BAYONNE, NJ - Much has been chronicled regarding the jump from high school to college basketball. Often the discussion is centered over making that huge transition to Division I. What about Divisions II and III? Division II especially, is a big step up from the 32 minute realm of prep basketball. The demands and effort are rarely discussed.
Tara Flynn made that jump. A graduate of Bayonne (NJ) High School in 2012, Flynn had a few Division I possibilities but settled on a solid D II program in Adelphi.
Since the age of seven she ventured into Jersey City and the Hamilton Park courts in search of the best competition. Progressing through the ranks, Flynn was selected All-county three times during her Bayonne High School career. She was well aware college presented a serious challenge. Being cognizant and experiencing it are two different things. Her advice to an aspiring college player is simple.
"The Summer before you go to school (college) make sure you run, run and run some more," she said. "Conditioning is so important as you are looking at 5 a.m. practices and sometimes three-a-day sessions."
Flynn knew the demands, was conditioned, but never experienced anything like this.
Her high school program at Bayonne was very strong and demanding, but nothing like this.
"Every Friday during pre-season after practice I would call my father crying," she said. "I wanted to quit. Practice and conditioning were so demanding. You have to be in top shape."
Flynn was, so the short term option of quitting was eliminated in favor of perseverance.
Flynn not only had to face the rigors of the college game. She had to adapt to a new position: a point guard in high school, she was asked to shift to the off guard position. On the surface a big change, not so in Flynn's estimation.
"Once you learn and can play the point, the other positions are not as difficult," she said. "As a two guard you can think about what your point guard is doing initiating the offense. You can adjust off that. I really think learning the point is much more difficult."

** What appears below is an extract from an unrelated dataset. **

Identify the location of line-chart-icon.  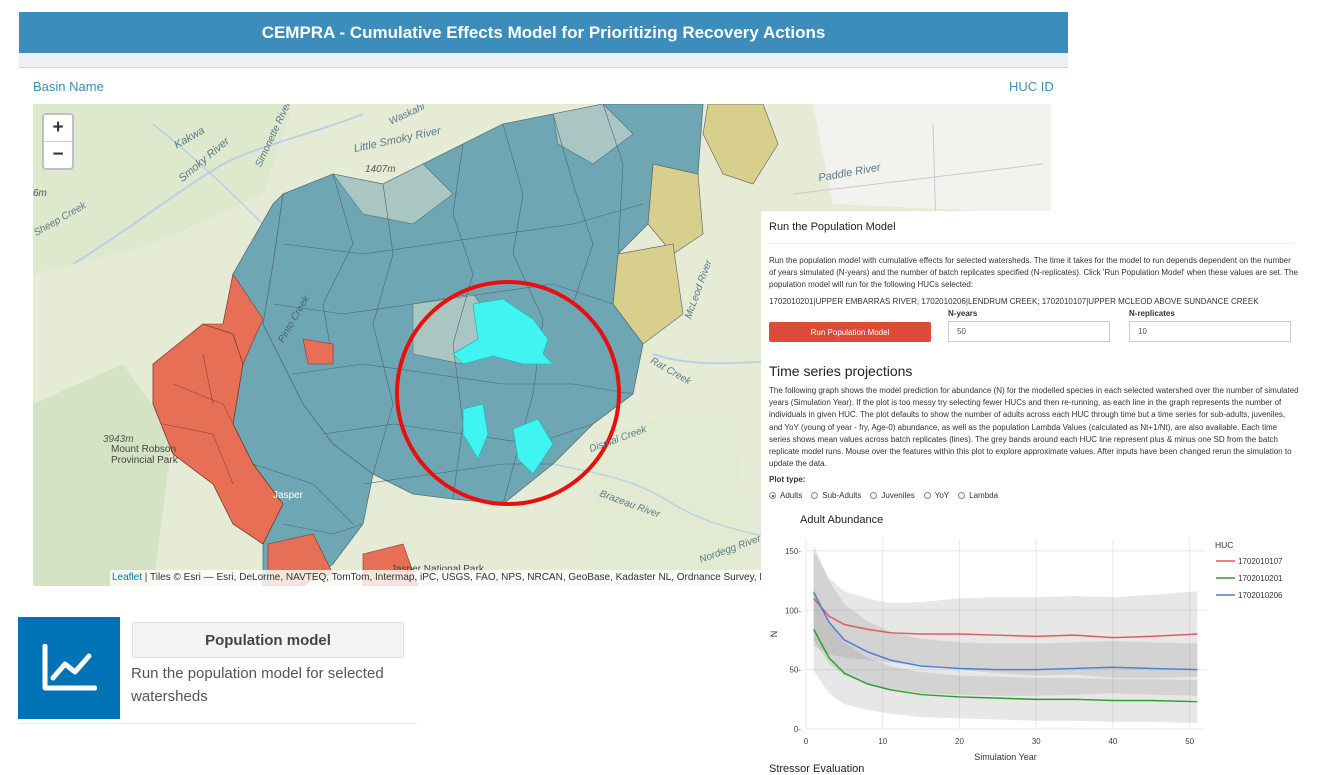
(70, 668).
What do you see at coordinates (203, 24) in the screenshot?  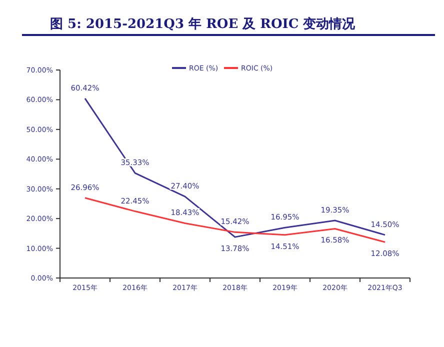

Flynn, at 5-6 admits limitations in the quickness and sheer speed department The equalizer is an outstanding basketball IQ. She thinks the game every minute and thinks it extremely well. The shift, as she said, to the off guard was rather easy.
The physicality of the college game was another thing. Told her that Lauren Mincy of Maryland (whom Flynn played against in AAU a few years back) commented on how physical the screens and fight through them was. Flynn agreed wholeheartedly with a recent memory.
"Merrimack was a team we played that screens you to death," she said. "You have to be ready physically. If you can't get through a screen and/or blow an assignment you are letting your entire team down on defense."
As we spoke teams of 10- to 12-year-old girls were competing at the Hunterdon AAU Tournament. Flynn elaborated on every question yet never missed a dead ball opportunity to stop the clock as official time keeper. The quintessential basketball multi-tasker.
On recruiting, she said that a few Division I schools pursed her. Albany was one. A strong connection was due to Cassandra Calloway. Another Bayonne product, Calloway led Albany to the 2012 NCAA tournament, knew what Flynn could contribute and advised her coaches. Siena also went after her hard. Flynn took a long look and decided Adelphi was a good fit.
Adelphi is a strong program, close to home (Garden City, Long Island) and a good level. Pace recruited her very aggressively, to the point they kept recruiting after she verballed to Adelphi. Flynn did not look upon Pace's aggressiveness with annoyance - in fact she enjoyed the recruiting process.
"The phone calls, the emails, I enjoyed getting them," she said. "In fact they motivated me as a player."
Adelphi finished 15-13 this past season. Flynn averaged 11.7 minutes per game this season but was closer to twenty minutes per down the stretch which bodes well for the upcoming campaign. She averaged 3.3 points per game with a game high of 15 points in a win over St. Anselm.
In her estimation, the level of Division II is not far below the low majors of D I. The demands are virtually the same.
"You are getting paid," she said in reference to a scholarship providing a college education. "So much is expected of you. The three a days, conditioning, the expectations are high but that is something you accept."
A sports management major, Flynn will play in the Montclair State League this Summer. There is also the individual workout as prescribed for each team member by the Adelphi staff. A part time Summer job is also part of her 'off season'.
In essence there is no 'off season'. The recognition for programs on the Division II level is less than that allotted the D I schools. Still, players and teams who strive to improve the commitment is the same. Tara Flynn knew that fact before. The experience of the past season simply reinforced it.